What you will do -
Could you output every record below exactly as it appears?

Collected data entries
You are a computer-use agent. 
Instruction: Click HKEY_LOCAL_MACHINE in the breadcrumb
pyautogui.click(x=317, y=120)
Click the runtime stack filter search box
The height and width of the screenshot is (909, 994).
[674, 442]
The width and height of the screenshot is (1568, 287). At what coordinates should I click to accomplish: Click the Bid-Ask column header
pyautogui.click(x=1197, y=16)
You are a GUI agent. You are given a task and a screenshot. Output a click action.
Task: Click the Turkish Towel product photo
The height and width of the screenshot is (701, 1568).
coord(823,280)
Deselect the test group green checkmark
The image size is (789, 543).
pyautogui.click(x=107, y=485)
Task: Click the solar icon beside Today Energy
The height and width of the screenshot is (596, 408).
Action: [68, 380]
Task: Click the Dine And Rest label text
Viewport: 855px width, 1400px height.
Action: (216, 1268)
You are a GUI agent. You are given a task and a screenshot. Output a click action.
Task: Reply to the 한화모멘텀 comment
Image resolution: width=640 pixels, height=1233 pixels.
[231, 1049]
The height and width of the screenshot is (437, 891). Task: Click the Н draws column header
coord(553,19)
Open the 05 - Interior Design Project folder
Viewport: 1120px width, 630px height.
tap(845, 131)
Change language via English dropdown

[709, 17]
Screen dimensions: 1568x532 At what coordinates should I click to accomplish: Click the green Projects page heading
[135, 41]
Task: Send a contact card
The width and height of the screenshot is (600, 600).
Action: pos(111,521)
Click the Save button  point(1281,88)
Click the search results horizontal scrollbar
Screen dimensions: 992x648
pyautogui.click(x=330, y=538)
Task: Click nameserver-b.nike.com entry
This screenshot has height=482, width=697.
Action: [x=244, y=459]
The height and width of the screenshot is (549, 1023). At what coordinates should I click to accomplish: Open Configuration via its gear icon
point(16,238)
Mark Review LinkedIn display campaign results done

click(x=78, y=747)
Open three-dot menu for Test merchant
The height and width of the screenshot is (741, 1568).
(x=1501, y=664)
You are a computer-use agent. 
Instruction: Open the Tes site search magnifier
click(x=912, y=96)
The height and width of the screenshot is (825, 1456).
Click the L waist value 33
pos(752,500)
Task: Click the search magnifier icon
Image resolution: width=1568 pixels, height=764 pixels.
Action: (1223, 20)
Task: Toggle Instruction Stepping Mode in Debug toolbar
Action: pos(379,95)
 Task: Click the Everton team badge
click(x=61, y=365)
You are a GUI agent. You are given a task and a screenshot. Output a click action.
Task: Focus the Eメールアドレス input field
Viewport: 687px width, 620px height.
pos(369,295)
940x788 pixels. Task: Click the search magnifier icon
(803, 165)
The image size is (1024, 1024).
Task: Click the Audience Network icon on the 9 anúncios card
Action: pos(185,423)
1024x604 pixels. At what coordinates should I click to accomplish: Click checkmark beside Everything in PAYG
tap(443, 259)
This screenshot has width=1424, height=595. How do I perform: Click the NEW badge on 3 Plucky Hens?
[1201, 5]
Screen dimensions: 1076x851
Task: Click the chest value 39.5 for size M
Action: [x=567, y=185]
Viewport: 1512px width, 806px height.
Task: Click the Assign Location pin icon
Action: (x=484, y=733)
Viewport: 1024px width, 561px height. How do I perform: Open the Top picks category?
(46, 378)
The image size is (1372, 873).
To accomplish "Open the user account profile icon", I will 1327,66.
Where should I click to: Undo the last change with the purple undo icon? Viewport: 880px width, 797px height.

Written answer -
You are a computer-use agent. 
Instruction: Click HKEY_LOCAL_MACHINE in the breadcrumb
pyautogui.click(x=317, y=120)
Click the runtime stack filter search box
The height and width of the screenshot is (909, 994).
[674, 442]
The width and height of the screenshot is (1568, 287). At what coordinates should I click to accomplish: Click the Bid-Ask column header
pyautogui.click(x=1197, y=16)
You are a GUI agent. You are given a task and a screenshot. Output a click action.
Task: Click the Turkish Towel product photo
The height and width of the screenshot is (701, 1568).
coord(823,280)
Deselect the test group green checkmark
The image size is (789, 543).
pyautogui.click(x=107, y=485)
Task: Click the solar icon beside Today Energy
The height and width of the screenshot is (596, 408).
Action: [68, 380]
Task: Click the Dine And Rest label text
Viewport: 855px width, 1400px height.
Action: (216, 1268)
You are a GUI agent. You are given a task and a screenshot. Output a click action.
Task: Reply to the 한화모멘텀 comment
Image resolution: width=640 pixels, height=1233 pixels.
[231, 1049]
The height and width of the screenshot is (437, 891). Task: Click the Н draws column header
coord(553,19)
Open the 05 - Interior Design Project folder
Viewport: 1120px width, 630px height.
tap(845, 131)
Change language via English dropdown

[709, 17]
Screen dimensions: 1568x532 At what coordinates should I click to accomplish: Click the green Projects page heading
[135, 41]
Task: Send a contact card
The width and height of the screenshot is (600, 600).
Action: pos(111,521)
Click the Save button  point(1281,88)
Click the search results horizontal scrollbar
Screen dimensions: 992x648
pyautogui.click(x=330, y=538)
Task: Click nameserver-b.nike.com entry
This screenshot has height=482, width=697.
Action: [x=244, y=459]
The height and width of the screenshot is (549, 1023). At what coordinates should I click to accomplish: Open Configuration via its gear icon
point(16,238)
Mark Review LinkedIn display campaign results done

click(x=78, y=747)
Open three-dot menu for Test merchant
The height and width of the screenshot is (741, 1568).
(x=1501, y=664)
You are a computer-use agent. 
Instruction: Open the Tes site search magnifier
click(x=912, y=96)
The height and width of the screenshot is (825, 1456).
Click the L waist value 33
pos(752,500)
Task: Click the search magnifier icon
Image resolution: width=1568 pixels, height=764 pixels.
Action: (1223, 20)
Task: Toggle Instruction Stepping Mode in Debug toolbar
Action: pos(379,95)
 Task: Click the Everton team badge
click(x=61, y=365)
You are a GUI agent. You are given a task and a screenshot. Output a click action.
Task: Focus the Eメールアドレス input field
Viewport: 687px width, 620px height.
pos(369,295)
940x788 pixels. Task: Click the search magnifier icon
(803, 165)
The image size is (1024, 1024).
Task: Click the Audience Network icon on the 9 anúncios card
Action: pos(185,423)
1024x604 pixels. At what coordinates should I click to accomplish: Click checkmark beside Everything in PAYG
tap(443, 259)
This screenshot has width=1424, height=595. How do I perform: Click the NEW badge on 3 Plucky Hens?
[1201, 5]
Screen dimensions: 1076x851
Task: Click the chest value 39.5 for size M
Action: [x=567, y=185]
Viewport: 1512px width, 806px height.
Task: Click the Assign Location pin icon
Action: (x=484, y=733)
Viewport: 1024px width, 561px height. How do I perform: Open the Top picks category?
(46, 378)
The image size is (1372, 873).
To accomplish "Open the user account profile icon", I will 1327,66.
Where should I click to: Undo the last change with the purple undo icon? Viewport: 880px width, 797px height.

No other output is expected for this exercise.